If anything this narrative of "oh God just shut up" invalidates OUR feelings about being gaslit for trying to fucking help.
It's the relationship equivalent of watching conservatives go on and on and on and on about underage pregnancies when multiple institutional remedies are right there, and they proceed to ignore those solutions in favor of getting to continue complaining about the problem.
Why is it my responsibility to validate feelings you yourself are telling me are just kvetch that you actively choose to keep being mad about instead of addressing to not waste energy on being angry.
This entire comment is a whole new level of whiny misogynist cringe. This person is so incredibly worked up about a woman wanting to be supported and heard that if they weren't such an asshole, people might actually feel bad for them.
Is it actually wanting to be supported if you don't want support, just to bitch and moan about a problem that has a solution?
Why should you be supported and heard when you're complaining about a problem caused by someone not being able to solve 2+2?
There is an answer, it has a simple implementation, it will fix the problem, and you're getting mad it was offered because "I just want to be heard!"
This isn't the fucking MeToo movement where women are being spoken over and shut up by institutional violence, this is women deciding feeling valid is more important than addressing the fucking problem that's making them feel whatever feelings they think need validating more than the problem needs solving.
"Why can't we just enjoy the problem a bit?" BECAUSE IT IS A FUCKING PROBLEM, IT BY DEFINITION IS NOT SOMETHING ANYONE ENJOYS, JUST FUCKING SOLVE THE PROBLEM AND STOP GASLIGHTING PEOPLE FOR OFFERING SOLUTIONS TO IT.
Just because women do it does not mean it is a healthy and valid response to a situation, and this kvetch about "solutions bad" is the crowning example of this.
We heard the problem, we are supporting you by offering help to solve the problem. You are the one invalidating shit by rejecting solutions in the name of continuing to have a problem to feel valid and complain about.
Sometimes people just want to talk about what they are going through. There's nothing wrong with that. If they want help solving it, they will ask.
Ok but getting upset if a solution is offered because "can't you just listen to me‽"
Is well beyond fair to whoever you have conscripted as your sounding board. At that point it's not just venting about what you're going through, it's attacking them for daring to empathize in a way you didn't tell them you didn't want.

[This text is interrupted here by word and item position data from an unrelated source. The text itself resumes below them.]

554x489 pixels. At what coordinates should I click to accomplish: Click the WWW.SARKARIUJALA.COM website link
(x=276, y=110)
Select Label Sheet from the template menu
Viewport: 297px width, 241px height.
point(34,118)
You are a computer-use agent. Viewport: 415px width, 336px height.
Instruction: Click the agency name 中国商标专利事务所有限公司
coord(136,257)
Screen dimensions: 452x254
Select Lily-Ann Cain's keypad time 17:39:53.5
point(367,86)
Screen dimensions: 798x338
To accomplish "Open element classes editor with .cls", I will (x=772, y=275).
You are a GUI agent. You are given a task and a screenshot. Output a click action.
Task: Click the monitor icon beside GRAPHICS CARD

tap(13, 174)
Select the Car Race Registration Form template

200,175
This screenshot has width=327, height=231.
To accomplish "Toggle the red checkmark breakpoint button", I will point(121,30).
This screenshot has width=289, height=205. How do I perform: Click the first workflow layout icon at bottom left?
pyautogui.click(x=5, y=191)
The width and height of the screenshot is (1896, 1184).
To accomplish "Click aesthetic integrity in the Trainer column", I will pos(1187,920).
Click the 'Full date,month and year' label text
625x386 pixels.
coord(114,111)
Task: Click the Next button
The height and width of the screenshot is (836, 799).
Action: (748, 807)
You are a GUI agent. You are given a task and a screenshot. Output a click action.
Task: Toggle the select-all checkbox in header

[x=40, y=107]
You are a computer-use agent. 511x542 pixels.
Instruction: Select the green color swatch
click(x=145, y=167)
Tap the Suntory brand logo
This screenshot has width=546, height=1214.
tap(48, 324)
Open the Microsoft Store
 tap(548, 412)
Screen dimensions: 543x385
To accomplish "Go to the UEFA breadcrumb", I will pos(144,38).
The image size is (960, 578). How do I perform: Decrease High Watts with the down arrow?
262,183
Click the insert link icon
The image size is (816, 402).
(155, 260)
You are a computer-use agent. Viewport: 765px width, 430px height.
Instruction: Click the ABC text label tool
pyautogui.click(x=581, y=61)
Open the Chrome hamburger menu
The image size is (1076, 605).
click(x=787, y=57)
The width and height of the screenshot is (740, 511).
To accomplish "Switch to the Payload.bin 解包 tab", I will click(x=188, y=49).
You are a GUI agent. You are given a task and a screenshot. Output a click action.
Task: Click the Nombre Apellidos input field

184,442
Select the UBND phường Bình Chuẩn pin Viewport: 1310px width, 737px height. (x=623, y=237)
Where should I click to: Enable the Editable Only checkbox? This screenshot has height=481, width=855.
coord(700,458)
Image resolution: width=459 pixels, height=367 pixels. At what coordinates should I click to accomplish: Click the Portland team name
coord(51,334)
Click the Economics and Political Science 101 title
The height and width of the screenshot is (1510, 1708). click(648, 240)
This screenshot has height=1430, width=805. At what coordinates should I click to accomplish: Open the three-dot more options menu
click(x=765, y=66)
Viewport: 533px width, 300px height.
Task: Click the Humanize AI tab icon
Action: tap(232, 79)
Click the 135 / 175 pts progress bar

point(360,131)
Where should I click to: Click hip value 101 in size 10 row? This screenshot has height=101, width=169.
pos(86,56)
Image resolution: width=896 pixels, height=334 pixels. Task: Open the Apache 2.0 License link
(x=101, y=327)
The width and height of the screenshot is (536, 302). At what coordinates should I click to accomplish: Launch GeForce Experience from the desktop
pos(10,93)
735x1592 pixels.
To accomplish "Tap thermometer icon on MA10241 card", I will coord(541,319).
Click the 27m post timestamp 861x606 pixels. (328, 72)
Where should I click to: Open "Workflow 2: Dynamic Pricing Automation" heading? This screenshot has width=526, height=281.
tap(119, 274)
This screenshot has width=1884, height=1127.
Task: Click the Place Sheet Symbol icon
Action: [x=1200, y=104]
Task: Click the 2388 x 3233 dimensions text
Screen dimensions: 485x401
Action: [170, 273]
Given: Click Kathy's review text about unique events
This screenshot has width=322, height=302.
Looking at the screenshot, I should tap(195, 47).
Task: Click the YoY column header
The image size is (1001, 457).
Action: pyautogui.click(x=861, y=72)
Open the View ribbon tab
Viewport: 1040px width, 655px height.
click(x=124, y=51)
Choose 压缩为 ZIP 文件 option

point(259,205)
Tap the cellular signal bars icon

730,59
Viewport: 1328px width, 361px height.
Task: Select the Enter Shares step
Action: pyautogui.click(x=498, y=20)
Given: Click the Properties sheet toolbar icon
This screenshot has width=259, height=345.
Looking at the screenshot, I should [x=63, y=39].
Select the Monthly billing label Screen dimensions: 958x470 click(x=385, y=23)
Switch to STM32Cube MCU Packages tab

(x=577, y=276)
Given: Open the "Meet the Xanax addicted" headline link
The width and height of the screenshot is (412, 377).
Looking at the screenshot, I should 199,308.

Huh. An interrobang in the wild.
I hear what you are saying, and I've been there with a friend who continues to make bad choices and then cry about the logical results of those choices. However, it's not that difficult to just say, "That sounds rough. I'm sorry you're going through that." There is absolutely no need to be a judgemental asshole about it. Asking, "Are you looking for advice or sympathy?" is super easy. Listening is super easy. You have to ask yourself why you are getting butthurt if somebody doesn't immediately take your advice or deal with life the exact same way you do.
Why is "that's rough buddy" take the place of offering help?
Why is it getting butthurt about them not just doing it the way I'd do it when the subject was them getting mad at me for offering a solution at all?
Clearly you are incapable of understanding despite multiple people trying to explain it to you.
No, there's just nothing worth understanding.
As I said before, just because it's a woman vs man thing, doesn't mean the way the women are doing it is healthy, and worth respecting.
We have toxic masculinity, we don't need toxic feminity to explain why solutions to a problem are bad and you should just shut up and let the problem haver "feel valid" instead of doing anything that materially helps them.